Pro-Logging Republicans See an Opening in the Farm Bill

The legislation is being held up by a debate over forest management and wildfires.

Kevin Warn/ZUMA Press

As Congress regroups after the midterms, the farm bill is back on the table. The legislation, which comes up for review twice every 10 years, funds agricultural programs in addition to food aid and conservation efforts. After failing to pass a new version of the bill before it expired in September—an impasse that effectively shut down a few programs covered in the bill—the Senate and the House are working to reconcile their different versions to try and pass something before the end of the year. But now the process is being held up by a debate over forest management. 

The controversy surfaced as the Camp Fire devoured almost 160,000 acres in California. Earlier this month, President Donald Trump took to Twitter to blame the severity of the wildfires on inaction by the state government:

During a press call about the fires last week, Agriculture Secretary Sonny Perdue and Interior Secretary Ryan Zinke suggested that House Republicans should use the farm bill to give the federal government more authority to do logging projects in federal lands without needing environmental reviews first. Zinke wrote an op-ed for USA Today in August that sheds light on his rationale: “When action comes, and we try to thin forests of dead and dying timber, or we try to sustainably harvest timber from dense and fire-prone areas, we are attacked with frivolous litigation from radical environmentalists who would rather see forests and communities burn than see a logger in the woods,” he wrote. 
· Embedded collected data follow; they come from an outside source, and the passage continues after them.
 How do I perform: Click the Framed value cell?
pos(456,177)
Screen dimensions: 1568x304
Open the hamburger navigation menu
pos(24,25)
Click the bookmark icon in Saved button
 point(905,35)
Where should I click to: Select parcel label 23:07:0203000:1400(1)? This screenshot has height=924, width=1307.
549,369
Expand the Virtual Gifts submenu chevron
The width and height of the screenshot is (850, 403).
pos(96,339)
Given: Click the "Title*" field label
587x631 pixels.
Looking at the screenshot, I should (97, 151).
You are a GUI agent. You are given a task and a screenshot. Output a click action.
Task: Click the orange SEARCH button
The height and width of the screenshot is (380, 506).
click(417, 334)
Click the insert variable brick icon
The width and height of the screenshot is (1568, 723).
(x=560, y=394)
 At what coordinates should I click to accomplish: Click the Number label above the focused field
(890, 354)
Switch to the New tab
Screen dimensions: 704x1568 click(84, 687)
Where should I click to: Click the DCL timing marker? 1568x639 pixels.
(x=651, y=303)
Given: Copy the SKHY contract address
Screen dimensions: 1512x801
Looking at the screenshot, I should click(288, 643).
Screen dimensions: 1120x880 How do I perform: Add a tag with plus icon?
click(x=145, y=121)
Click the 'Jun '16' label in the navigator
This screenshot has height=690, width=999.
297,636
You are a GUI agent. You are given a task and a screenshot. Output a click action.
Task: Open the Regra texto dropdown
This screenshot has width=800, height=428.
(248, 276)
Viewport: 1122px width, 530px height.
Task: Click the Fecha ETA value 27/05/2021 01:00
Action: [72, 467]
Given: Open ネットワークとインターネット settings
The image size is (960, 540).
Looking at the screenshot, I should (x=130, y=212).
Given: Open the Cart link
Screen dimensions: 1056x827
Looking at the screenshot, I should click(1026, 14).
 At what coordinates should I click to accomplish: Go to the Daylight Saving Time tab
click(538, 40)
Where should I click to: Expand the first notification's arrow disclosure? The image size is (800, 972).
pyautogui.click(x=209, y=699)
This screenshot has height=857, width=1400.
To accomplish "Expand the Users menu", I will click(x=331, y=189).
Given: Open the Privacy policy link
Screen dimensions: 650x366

The House’s latest version of the farm bill, which passed with only Republican votes, would “authorize a categorical exclusion from requirements for environmental assessments and environmental impact statements for certain forest management projects.” It includes provisions to allow fast-tracked approval of logging projects, and more clearing of underbrush on federal lands.

Democrats, environmentalists, and scientists say that the measures go too far in removing environmental reviews. George Wuerthner, author of Wildfire: A Century of Failed Forest Policy, has more about this here. Senators Patrick Leahy (Vt.-D) and Chris Van Hollen (Md.-D) argue the provisions are a means of using a California tragedy to benefit the logging industry:

Chad Hanson, the director and principal ecologist at the John Muir Project at the environmental nonprofit the Earth Island Institute, says Trump and Zinke are misleading the public on the impact of logging on wildfires. Cutting down trees won’t prevent future blazes, he says. “Forests with the fewest environmental protections burn the most intensely,” he argues, pointing to a previous study he’s done on the matter. “The more logging that happens, the hotter the fires burn and the faster they spread,” he said. 

On top of that, the newly proposed provisions would eliminate some environmental analysis, which Hanson says would curb public discourse and keep people in the dark about logging’s impact on the environment and whether it was making fires better or worse.

As farm bill negotiations continue this week, some are saying that the bill is almost ready to go. The fight over work requirements for the Supplemental Nutrition Assistance Program (SNAP) has died down; new changes include crop insurance for newly-legalized industrial hemp, adjustments to dairy protections, and a measure to make Native American tribes eligible for agricultural disaster relief.

According to Politico’s Morning Agriculture newsletter, Senate Agriculture Chairman Pat Roberts continues to insist that negotiators are ‘close.'” In a press release, Senator Leahy expressed disappointment in the lack of bipartisan collaboration over environmental efforts in the bill: “It is outrageous that House Republicans and the Trump Administration are continuing to hold up the Farm Bill negotiations over harmful and extreme forestry provisions.”